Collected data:

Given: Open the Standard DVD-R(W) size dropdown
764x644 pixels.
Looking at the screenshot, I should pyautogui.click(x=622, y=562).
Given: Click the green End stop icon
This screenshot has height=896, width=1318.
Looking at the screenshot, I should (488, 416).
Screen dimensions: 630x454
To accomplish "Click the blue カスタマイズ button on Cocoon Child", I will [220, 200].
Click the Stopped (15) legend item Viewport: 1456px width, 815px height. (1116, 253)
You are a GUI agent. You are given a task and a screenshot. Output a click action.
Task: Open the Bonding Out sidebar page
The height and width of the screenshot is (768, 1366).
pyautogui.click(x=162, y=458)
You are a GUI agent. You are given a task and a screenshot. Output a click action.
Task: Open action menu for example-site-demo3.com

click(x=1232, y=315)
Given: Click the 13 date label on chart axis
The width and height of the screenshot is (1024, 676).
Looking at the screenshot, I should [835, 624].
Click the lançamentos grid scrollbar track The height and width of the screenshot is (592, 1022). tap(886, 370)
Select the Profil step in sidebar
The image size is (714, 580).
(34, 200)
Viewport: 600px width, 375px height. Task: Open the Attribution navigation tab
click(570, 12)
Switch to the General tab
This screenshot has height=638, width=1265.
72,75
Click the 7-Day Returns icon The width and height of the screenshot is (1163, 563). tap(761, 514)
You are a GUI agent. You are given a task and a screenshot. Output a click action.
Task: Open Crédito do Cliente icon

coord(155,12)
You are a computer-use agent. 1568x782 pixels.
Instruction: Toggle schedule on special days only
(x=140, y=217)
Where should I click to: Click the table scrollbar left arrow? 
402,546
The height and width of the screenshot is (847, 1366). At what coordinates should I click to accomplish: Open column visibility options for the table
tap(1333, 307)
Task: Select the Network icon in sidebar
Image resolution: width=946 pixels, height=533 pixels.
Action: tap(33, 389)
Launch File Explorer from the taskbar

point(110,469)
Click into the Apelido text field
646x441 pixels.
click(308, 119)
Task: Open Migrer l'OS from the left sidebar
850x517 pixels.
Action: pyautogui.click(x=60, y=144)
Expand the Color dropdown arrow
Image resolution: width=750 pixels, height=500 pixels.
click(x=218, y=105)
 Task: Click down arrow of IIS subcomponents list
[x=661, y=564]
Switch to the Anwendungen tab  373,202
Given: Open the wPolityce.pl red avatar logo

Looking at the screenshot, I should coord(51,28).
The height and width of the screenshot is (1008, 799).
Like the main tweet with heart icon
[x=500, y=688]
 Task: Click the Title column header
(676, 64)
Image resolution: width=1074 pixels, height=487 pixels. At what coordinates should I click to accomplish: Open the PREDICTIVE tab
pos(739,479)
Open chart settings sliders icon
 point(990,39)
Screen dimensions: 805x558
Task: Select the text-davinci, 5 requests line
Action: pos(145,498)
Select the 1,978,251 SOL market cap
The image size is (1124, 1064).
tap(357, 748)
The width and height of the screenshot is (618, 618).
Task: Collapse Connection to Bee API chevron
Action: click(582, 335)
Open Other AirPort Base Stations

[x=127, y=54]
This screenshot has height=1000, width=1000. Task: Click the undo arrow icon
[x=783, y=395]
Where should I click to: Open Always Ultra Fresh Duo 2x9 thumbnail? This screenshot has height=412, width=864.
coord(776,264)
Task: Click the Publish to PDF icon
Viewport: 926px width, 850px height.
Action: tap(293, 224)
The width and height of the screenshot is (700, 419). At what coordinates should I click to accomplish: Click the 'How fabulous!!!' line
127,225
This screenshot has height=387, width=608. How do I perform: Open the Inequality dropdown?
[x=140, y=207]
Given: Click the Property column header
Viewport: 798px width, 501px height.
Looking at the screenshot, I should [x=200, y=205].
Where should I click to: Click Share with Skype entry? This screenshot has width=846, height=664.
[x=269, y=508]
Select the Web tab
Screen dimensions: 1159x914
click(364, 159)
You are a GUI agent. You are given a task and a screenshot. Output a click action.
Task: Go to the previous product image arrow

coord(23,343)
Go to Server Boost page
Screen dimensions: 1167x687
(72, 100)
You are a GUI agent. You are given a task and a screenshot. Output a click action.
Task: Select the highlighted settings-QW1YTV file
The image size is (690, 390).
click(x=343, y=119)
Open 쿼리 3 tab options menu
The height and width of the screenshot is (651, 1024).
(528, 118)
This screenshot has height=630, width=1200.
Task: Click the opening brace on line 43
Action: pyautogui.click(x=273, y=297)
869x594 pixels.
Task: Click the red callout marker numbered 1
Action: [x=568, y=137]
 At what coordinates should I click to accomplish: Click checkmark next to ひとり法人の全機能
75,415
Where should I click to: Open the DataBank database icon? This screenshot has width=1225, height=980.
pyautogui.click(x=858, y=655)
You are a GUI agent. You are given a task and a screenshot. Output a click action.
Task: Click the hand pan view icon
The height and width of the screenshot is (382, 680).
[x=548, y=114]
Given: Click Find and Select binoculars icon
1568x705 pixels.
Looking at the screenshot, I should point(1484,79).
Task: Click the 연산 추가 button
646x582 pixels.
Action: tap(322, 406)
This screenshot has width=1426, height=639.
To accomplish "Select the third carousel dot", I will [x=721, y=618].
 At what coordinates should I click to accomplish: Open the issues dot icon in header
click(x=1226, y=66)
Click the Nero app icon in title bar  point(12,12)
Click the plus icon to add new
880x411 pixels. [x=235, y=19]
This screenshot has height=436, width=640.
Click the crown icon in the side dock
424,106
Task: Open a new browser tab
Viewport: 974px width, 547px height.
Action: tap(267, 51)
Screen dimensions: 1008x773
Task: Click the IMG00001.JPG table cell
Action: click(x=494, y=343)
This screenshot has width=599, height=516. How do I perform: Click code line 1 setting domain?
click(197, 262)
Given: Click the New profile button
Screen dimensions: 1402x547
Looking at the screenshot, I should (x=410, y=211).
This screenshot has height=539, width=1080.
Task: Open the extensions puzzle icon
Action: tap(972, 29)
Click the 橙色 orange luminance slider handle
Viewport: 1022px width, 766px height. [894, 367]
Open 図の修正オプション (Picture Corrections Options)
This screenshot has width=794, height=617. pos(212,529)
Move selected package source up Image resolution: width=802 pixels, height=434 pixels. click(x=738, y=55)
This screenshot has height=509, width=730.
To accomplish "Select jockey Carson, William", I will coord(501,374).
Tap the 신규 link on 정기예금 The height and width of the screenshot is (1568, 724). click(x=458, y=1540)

WHAT IS EXPECTED: Return only the lines of the records in which the string "will" appears.

EXPECTED OUTPUT:
To accomplish "Click the blue カスタマイズ button on Cocoon Child", I will [220, 200].
To accomplish "Select the third carousel dot", I will [x=721, y=618].
To accomplish "Select jockey Carson, William", I will coord(501,374).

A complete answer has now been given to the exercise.